Huerta’s unique role in the UFW leadership has drawn attention to the role of women in the labor movement. But her life stands out more for the contrast it presents with both the majority of women in the movement and other feminist leaders. In fact, many women participated in the UFW and their efforts were crucial to the success of organizing efforts. But they traditionally took clerical and other supporting roles while men served in leadership positions and in more public, confrontational roles.

Huerta’s education achievements had already distinguished her from most of her Chicana and Mexicana contemporaries when she entered union work. She was also older than many Mexican American women of her generation when she got married.
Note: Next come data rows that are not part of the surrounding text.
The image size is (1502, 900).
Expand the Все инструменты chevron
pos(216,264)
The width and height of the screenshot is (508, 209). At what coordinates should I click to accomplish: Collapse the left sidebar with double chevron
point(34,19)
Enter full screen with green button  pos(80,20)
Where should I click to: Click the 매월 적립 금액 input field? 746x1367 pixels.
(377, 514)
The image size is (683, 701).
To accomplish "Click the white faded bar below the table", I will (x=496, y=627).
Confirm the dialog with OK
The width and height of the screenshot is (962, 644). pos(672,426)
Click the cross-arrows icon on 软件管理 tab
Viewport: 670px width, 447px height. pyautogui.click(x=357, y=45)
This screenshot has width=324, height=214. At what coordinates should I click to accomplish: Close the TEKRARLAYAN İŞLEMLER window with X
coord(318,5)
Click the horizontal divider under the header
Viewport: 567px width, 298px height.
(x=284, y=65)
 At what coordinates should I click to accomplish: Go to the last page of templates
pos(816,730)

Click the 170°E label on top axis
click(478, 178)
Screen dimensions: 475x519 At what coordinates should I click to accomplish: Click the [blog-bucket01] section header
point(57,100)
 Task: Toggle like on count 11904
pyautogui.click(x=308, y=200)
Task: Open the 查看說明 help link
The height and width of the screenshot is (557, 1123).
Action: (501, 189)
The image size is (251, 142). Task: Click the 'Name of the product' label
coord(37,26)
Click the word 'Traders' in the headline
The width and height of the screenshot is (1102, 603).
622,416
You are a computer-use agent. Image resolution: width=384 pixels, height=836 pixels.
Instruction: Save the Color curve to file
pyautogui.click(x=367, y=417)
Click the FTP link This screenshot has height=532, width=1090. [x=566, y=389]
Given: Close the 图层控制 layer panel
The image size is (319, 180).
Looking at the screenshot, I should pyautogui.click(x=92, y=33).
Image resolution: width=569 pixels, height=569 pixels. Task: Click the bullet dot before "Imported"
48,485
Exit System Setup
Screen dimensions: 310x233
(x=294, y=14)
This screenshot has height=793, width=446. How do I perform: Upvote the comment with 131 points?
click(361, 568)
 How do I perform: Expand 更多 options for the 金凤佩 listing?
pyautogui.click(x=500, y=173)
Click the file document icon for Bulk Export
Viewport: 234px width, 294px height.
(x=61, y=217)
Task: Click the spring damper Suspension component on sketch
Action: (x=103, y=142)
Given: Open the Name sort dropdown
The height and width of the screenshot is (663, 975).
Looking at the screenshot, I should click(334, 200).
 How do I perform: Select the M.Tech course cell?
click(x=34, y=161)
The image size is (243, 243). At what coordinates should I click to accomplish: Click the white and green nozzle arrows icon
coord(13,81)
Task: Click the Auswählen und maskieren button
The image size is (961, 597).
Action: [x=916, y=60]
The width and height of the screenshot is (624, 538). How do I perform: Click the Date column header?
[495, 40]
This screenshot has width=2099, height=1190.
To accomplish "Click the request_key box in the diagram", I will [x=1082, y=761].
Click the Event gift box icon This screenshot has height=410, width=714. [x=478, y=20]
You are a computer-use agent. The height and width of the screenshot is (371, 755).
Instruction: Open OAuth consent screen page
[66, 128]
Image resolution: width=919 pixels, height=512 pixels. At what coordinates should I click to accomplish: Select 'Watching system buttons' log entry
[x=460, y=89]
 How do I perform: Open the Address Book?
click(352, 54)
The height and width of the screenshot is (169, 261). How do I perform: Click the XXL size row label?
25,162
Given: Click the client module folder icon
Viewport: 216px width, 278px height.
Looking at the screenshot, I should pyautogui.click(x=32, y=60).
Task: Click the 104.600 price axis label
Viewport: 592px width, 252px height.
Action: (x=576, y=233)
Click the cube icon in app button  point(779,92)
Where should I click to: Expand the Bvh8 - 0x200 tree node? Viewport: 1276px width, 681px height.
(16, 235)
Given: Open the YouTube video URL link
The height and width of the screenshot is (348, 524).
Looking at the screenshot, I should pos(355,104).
Then her first and second marriages both ended in divorce, leaving her to raise her then-seven children with the aid of extended family and friends while she continued her busy schedule of union work. She began serving in traditionally male capacities in the late 1950s and has continued to set a high bar for women’s participation in union leadership.

While working in New York on behalf of the boycott she began to accept and incorporate feminist perspectives into her organizing. In the early ‘70s she developed a romantic relationship with Richard Chávez, César’s brother. The couple had four children. Huerta credited the women’s movement for the courage to form and maintain their relationship. On the other hand, she has spoken out against abortion and contraceptives, putting her at odds with many feminists. Her familial choices have brought criticism from both sides, accusations that she is too traditional or too radical, insufficiently committed to her family or insufficiently free from such commitments. Like many pioneering women, Huerta has crafted her own unique blend of personal and cultural commitments.

 

(Featured image is “040809 nws huerta eg” by Eric Guo. (license info))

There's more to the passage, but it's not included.